Este processo de luta continua nas campanhas salariais, quando as centrais sindicais buscam diálogo com patrões e governos para viabilizar uma pauta de reivindicações que inclui, entre outros pontos, a redução da jornada de trabalho e aumento real de salários.
O movimento sindical é crucial para a organização dos trabalhadores e a construção de um processo democrático. Quanto mais organização, mais democracia política e mais capacidade têm os trabalhadores de se mobilizar para garantir seus direitos e, consequentemente, contribuir para uma sociedade mais justa.
Se dermos um giro pela história, percebemos que a luta dos trabalhadores no Brasil iniciou com os imigrantes, que já possuíam consciência de luta e histórico de organização em seus países de origem. O primeiro partido operário brasileiro foi fundado por socialistas em 1890.
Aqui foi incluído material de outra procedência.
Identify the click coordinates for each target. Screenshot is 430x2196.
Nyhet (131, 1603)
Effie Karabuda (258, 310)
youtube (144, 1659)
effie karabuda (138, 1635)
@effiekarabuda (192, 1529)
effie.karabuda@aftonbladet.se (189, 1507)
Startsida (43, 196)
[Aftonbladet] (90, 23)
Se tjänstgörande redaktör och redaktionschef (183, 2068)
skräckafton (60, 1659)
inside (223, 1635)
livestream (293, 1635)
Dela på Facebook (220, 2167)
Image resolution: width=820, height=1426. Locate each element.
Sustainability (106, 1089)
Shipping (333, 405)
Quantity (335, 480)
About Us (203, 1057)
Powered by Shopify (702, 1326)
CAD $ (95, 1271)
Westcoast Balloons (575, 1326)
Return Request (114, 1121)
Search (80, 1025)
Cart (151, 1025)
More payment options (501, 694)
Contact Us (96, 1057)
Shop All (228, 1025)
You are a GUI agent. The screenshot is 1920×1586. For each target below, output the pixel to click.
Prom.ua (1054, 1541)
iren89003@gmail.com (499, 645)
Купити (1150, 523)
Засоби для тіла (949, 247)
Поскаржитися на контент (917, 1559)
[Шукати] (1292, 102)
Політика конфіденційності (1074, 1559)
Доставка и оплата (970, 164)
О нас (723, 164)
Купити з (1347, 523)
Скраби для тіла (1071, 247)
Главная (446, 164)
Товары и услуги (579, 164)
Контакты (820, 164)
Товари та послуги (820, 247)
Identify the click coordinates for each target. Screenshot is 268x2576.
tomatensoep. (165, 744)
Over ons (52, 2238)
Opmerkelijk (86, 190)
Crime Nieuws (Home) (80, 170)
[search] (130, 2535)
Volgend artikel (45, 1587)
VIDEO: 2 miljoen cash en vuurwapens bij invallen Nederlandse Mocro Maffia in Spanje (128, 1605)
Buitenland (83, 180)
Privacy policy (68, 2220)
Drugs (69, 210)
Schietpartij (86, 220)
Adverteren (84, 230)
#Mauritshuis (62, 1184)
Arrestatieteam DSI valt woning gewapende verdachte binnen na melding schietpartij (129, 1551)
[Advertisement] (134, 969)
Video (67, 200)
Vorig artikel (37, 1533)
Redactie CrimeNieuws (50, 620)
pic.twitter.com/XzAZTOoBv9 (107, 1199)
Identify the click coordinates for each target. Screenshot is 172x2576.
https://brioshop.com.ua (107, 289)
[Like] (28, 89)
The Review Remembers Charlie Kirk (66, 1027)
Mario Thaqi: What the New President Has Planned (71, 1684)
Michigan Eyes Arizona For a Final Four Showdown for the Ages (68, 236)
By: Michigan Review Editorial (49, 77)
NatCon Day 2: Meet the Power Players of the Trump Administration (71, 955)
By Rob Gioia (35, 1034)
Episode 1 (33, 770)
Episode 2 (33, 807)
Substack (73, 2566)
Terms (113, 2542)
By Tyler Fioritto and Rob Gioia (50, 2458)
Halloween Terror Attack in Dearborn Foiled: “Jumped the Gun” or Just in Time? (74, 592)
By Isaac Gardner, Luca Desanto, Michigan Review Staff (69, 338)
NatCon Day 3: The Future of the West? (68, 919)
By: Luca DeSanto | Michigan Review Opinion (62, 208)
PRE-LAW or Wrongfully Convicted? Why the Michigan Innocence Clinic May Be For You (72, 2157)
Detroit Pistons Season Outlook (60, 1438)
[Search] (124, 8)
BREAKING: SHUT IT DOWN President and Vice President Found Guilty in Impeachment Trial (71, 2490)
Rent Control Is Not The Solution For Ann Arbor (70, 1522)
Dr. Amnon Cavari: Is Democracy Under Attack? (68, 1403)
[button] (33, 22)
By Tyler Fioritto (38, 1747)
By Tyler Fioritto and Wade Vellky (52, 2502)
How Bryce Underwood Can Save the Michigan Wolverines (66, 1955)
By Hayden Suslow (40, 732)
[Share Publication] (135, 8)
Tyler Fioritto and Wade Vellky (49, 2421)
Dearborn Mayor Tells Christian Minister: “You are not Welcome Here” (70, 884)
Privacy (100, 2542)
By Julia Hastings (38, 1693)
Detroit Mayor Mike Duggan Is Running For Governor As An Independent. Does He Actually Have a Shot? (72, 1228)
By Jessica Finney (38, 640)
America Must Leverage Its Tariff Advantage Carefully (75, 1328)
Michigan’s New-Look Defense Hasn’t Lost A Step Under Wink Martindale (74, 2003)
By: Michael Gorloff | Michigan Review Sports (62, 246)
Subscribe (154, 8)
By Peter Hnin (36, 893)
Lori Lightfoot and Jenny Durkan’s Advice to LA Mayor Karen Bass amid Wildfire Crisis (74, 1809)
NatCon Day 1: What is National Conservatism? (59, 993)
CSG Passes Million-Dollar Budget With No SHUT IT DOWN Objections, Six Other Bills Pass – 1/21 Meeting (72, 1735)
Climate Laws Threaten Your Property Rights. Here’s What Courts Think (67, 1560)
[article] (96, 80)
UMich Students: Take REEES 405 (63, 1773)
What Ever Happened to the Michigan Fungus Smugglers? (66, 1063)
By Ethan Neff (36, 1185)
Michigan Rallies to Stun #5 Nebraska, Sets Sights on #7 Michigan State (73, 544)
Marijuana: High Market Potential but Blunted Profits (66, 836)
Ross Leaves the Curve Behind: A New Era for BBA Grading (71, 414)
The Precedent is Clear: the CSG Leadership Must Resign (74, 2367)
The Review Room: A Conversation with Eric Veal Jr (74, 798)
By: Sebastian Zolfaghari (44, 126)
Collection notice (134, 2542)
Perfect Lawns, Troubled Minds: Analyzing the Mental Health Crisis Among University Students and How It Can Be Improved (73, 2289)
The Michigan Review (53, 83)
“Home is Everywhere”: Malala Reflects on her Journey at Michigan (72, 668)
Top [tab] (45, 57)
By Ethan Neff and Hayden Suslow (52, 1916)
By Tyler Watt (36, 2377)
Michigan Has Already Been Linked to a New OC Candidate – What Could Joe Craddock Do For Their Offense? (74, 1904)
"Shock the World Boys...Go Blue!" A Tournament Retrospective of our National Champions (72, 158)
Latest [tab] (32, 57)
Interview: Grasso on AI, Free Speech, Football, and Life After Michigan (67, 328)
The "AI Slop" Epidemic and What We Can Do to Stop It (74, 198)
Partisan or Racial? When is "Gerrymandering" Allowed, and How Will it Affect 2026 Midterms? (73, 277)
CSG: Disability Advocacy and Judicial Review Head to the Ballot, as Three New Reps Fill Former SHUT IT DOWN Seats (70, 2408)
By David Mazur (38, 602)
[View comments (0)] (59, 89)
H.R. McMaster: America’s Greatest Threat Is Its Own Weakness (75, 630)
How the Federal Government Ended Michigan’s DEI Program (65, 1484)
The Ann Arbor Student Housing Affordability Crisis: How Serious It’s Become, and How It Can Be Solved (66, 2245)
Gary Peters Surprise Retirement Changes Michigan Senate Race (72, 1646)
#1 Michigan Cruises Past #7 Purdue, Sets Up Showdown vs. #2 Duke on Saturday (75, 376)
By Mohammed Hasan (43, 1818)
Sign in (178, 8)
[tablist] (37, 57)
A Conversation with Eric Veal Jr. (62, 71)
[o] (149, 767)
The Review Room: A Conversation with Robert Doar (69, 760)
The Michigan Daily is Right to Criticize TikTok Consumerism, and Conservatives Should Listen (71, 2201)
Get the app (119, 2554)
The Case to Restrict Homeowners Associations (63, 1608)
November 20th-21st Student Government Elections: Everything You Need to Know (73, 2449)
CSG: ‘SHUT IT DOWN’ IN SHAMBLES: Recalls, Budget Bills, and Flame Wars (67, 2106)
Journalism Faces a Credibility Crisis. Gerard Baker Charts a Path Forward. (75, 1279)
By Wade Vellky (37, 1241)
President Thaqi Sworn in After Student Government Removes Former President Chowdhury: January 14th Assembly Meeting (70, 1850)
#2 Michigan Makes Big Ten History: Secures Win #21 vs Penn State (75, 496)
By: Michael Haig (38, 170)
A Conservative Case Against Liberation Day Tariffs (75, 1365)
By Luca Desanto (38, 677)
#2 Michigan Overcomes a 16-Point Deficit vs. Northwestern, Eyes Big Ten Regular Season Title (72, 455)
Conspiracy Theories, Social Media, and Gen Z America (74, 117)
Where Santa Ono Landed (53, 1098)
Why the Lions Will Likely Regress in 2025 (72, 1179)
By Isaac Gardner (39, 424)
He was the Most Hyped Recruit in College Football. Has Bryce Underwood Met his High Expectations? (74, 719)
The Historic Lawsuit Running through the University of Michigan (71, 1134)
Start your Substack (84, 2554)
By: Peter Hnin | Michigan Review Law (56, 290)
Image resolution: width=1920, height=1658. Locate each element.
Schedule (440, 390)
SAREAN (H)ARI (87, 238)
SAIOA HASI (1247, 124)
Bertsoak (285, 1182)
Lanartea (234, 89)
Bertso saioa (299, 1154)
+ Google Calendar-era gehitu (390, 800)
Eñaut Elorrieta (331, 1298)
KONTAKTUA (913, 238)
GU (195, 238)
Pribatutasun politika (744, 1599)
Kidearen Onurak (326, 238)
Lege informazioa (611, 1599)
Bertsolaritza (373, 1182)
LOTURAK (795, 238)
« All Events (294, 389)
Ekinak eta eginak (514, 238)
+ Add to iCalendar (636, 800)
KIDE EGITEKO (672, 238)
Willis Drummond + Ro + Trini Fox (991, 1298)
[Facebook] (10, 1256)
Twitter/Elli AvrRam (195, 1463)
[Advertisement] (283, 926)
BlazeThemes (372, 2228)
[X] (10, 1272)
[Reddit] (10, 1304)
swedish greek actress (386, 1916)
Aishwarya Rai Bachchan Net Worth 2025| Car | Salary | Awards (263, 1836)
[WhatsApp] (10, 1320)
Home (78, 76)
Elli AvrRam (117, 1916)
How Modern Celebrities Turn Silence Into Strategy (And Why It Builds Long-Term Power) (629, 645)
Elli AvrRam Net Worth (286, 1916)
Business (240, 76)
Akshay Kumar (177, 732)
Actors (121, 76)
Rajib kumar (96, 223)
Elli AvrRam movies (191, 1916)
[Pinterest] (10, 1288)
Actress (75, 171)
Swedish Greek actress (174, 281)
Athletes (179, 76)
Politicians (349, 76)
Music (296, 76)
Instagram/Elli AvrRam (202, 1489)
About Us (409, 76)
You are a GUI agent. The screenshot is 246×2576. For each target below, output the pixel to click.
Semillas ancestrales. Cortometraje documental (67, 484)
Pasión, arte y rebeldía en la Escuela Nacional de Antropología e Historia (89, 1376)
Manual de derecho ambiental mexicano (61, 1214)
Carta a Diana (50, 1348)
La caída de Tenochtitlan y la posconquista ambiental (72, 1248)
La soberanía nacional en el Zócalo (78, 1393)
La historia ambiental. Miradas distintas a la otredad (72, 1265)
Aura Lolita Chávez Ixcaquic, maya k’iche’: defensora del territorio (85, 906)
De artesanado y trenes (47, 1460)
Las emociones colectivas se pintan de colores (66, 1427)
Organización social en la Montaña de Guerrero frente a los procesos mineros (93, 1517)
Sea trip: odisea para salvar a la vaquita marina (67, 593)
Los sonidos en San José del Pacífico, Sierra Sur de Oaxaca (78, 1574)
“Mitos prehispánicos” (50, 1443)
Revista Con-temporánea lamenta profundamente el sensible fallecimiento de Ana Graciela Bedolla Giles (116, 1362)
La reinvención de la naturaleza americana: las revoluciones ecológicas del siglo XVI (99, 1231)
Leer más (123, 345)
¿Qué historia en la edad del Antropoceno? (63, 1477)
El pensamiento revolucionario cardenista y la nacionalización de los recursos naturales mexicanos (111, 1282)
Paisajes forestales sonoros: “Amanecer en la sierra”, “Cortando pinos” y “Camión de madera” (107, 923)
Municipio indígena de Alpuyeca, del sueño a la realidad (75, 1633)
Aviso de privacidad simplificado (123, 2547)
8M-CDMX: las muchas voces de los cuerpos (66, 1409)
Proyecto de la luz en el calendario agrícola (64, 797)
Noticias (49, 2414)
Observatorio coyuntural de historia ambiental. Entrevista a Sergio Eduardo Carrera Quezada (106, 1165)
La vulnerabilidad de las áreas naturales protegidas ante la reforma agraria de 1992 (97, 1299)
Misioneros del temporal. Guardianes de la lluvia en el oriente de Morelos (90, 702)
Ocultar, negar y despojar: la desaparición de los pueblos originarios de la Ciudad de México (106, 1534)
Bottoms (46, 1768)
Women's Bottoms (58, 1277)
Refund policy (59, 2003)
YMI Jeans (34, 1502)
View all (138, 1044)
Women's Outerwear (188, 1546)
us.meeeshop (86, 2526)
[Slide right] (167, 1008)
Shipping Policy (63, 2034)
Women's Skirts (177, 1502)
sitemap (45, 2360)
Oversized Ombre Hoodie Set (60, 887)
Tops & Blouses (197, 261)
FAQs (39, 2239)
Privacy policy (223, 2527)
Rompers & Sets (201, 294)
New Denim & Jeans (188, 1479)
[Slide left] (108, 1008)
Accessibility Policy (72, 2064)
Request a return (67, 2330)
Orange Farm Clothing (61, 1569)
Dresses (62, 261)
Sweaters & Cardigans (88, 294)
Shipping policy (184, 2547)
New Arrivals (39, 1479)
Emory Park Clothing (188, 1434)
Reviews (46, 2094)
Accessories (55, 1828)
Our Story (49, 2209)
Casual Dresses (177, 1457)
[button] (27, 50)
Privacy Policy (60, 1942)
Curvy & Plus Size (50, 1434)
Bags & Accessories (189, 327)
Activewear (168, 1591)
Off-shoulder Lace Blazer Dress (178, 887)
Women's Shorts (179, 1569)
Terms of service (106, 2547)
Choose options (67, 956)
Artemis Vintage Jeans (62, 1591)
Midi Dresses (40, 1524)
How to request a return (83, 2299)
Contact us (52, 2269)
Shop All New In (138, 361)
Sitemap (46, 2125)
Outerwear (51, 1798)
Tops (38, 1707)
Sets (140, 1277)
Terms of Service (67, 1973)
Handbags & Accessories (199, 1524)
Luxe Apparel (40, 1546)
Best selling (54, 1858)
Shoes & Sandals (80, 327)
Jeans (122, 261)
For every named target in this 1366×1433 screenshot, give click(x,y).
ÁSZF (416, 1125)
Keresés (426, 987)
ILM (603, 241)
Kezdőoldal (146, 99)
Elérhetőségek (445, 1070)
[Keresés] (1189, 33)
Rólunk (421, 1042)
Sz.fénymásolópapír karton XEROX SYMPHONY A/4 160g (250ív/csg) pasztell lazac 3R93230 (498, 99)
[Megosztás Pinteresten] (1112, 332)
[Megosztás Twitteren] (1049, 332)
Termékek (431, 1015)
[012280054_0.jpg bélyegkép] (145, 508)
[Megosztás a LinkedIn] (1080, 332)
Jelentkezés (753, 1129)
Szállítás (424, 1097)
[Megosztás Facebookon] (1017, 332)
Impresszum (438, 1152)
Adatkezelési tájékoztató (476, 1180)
Em 1906, com a realização do 1º Congresso Operário Brasileiro no Rio de Janeiro, surgia a primeira entidade operária nacional, a Confederação Operária Brasileira. Anos depois, a crise gerada pela Primeira Guerra Mundial (1914-1918) desencadeou várias greves entre 1917 e 1920 e o movimento sindical sofreu mudança com a Revolução de 1930 e a chegada de Getúlio Vargas ao poder, que impulsionou a industrialização do País e levou a conquistas importantes, como a criação do Ministério do Trabalho, da Justiça do Trabalho, da CLT, jornada de oito horas, regulamentação do trabalho da mulher e direito a férias. Por outro lado, criou leis que levaram a um atrelamento da estrutura sindical e perseguiu lideranças que se opuseram a seu governo.
Com o golpe de 1964, a classe trabalhadora sofreu intensa repressão. Organização e manifestação política foram vetadas, criando uma nova política de arrocho salarial e a lei antigreve. Centenas de entidades sindicais foram ocupadas por militares, que destituíram, prenderem lideranças e nomearam interventores. O Sinsaúde Campinas e Região foi uma das que sofreram intervenção do governo. O movimento sindical perdeu força, assim como outras organizações e manifestações políticas e culturais que atuavam pela democracia e pelos direitos dos trabalhadores. O golpe tinha em si um projeto econômico concentrador de renda e precisava atingir o movimento sindical, que lutava por distribuição de renda e melhores condições de vida.
Hoje, o movimento sindical mudou. Muitos trabalhadores deixaram de se organizar devido a pressão patronal, questões culturais e alienação. Num mundo tão individualista não é simples mobilizar as pessoas, pois não somos estimulados a buscar soluções coletivas. Diante deste quadro, onde entidades sindicais, partidos políticos e organizações sociais perderam o prestígio, qual deve ser o papel das lideranças sindicais ou demais organizações? A resposta não é simples. Antes de tudo, temos que compreender o que os nossos representados pensam e esperam do sindicato. Qual os problemas que os afligem, porque, às vezes, o que é prioritário para um trabalhador, não é para outro, portanto, devemos estar atentos aos anseios de cada um, tornando coletivo o que parece ser individual. A importância do movimento está exatamente nisso. Sem ele, as dificuldades sociais seriam maiores e o poder econômico das categorias menores.